The administration’s response has been predictably explosive. Leavitt branded the leaked assessment “flat-out wrong” and launched a withering personal attack on the anonymous source.

“This alleged assessment was classified as ‘top secret’ but was still leaked to CNN by an anonymous, low-level loser in the intelligence community,” she fumed, adding that it was a “clear attempt to demean President Trump.”

She insisted that dropping 14 massive bombs “perfectly on their targets” could only result in “total obliteration” – seemingly unaware that Iran’s most critical facilities are buried deep inside mountains precisely to survive such attacks.

Bewilderment beyond the beltway

The leaks have thrown Trump’s “statecraft-by-social-media” approach into sharp relief, with allies and adversaries alike struggling to separate bombast from reality.

If the Pentagon assessments are accurate, it raises terrifying questions about the success of an operation that risked dragging America into another Middle Eastern war.

More troubling still is what it reveals about the gap between Trump’s public pronouncements and private intelligence briefings. Did the President know the strikes had fallen short when he declared victory? Or was he as surprised as everyone else?

The months not years problem

Military analysts have long warned that Iran’s nuclear facilities, particularly the underground Fordow site, were built to withstand aerial assault. The complex sits beneath hundreds of feet of rock, specifically designed to survive bunker-buster attacks.

If the leaks are correct, and key infrastructure survived the bombardment, Iran could restart enrichment within months – leaving the region no safer than before America’s dramatic intervention.
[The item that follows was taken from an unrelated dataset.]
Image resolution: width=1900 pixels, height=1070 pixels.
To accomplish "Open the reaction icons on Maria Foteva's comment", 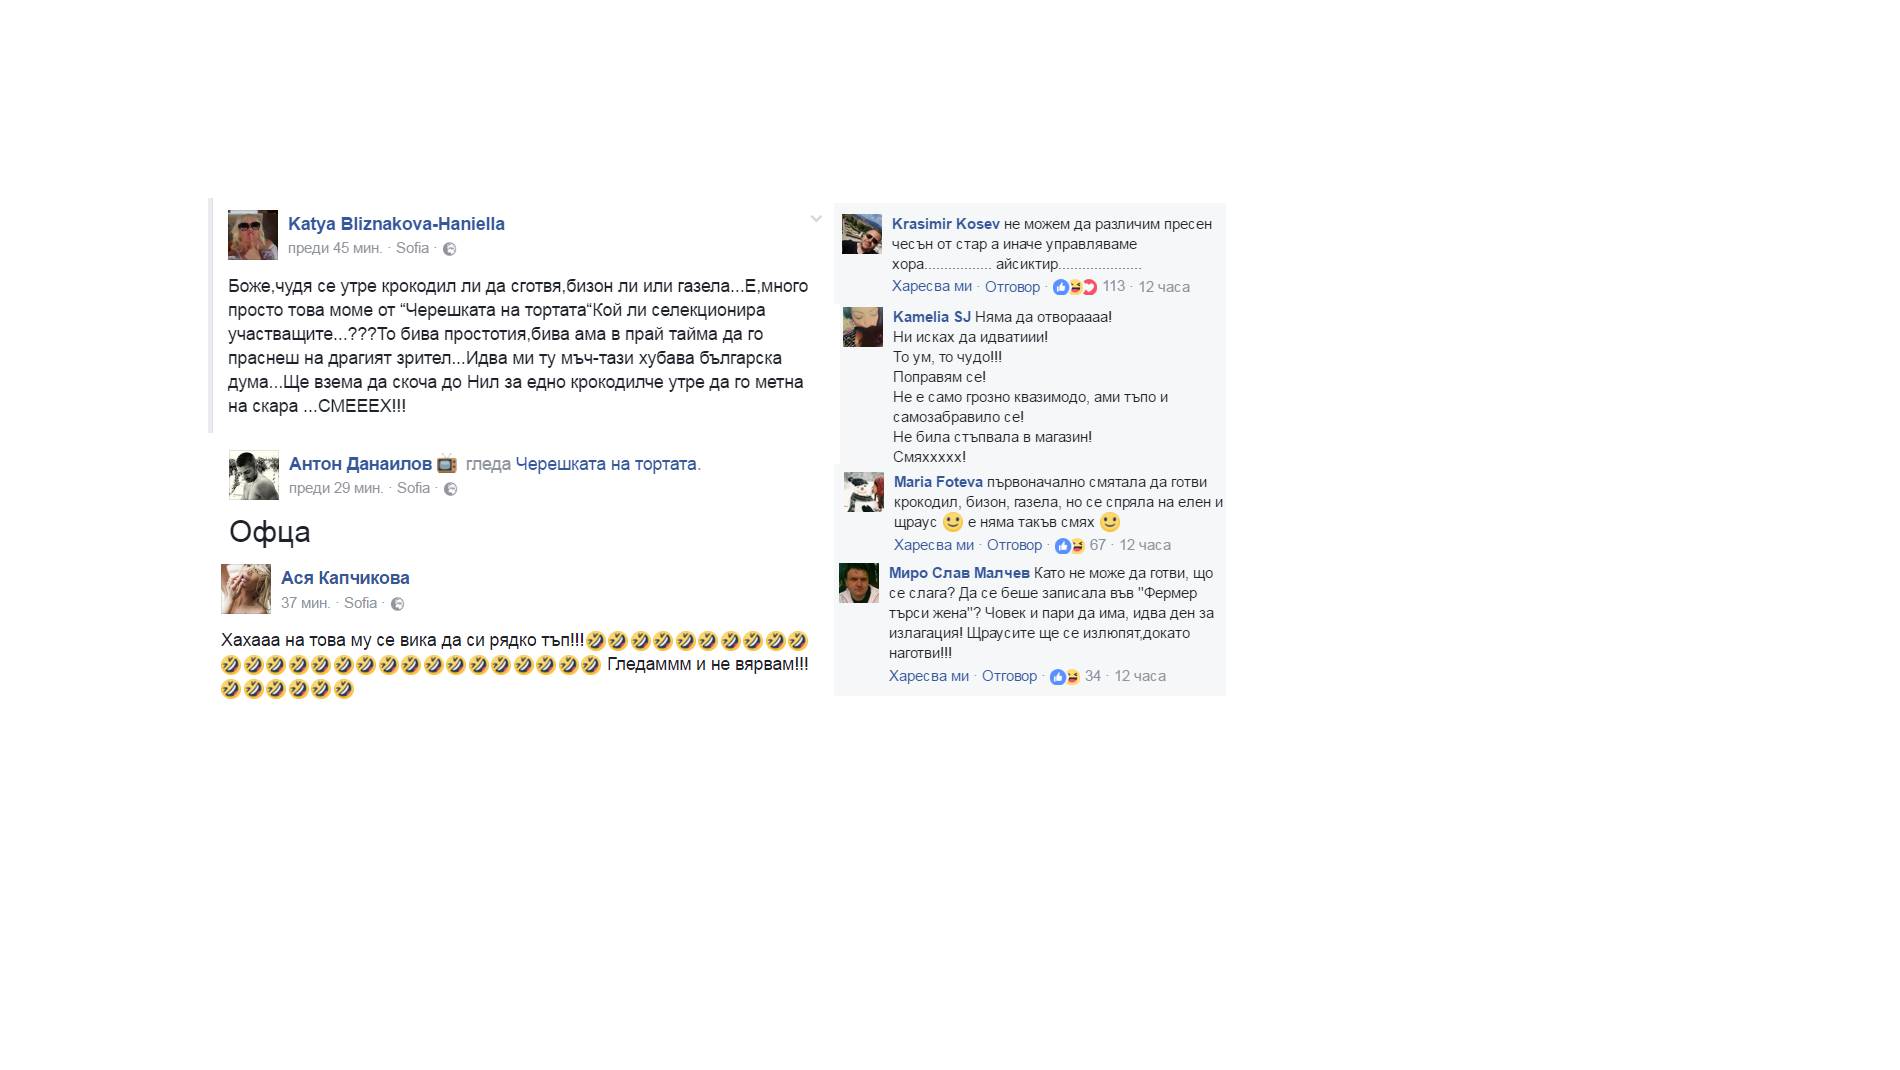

One Pentagon source put it bluntly: “This assessment is already finding that these core pieces are still intact. That’s a bad sign.”

Operation face-save

As the dust settles – both literal and metaphorical – the Trump administration faces an uncomfortable reality. Either the President wildly oversold the success of the strikes, or the Pentagon’s own intelligence apparatus is actively undermining their Commander-in-Chief.

Neither option looks good for an administration that promised to keep America out of “endless wars” while simultaneously threatening to bomb Iran again if they restart their programme.

With Tehran already firing retaliatory missiles at US bases and threatening worse, the stage is set for an escalation nobody wants but everyone might stumble into.

The real question now isn’t whether Operation Midnight Hammer was a success – it’s whether anyone in Washington actually knows what success looks like anymore.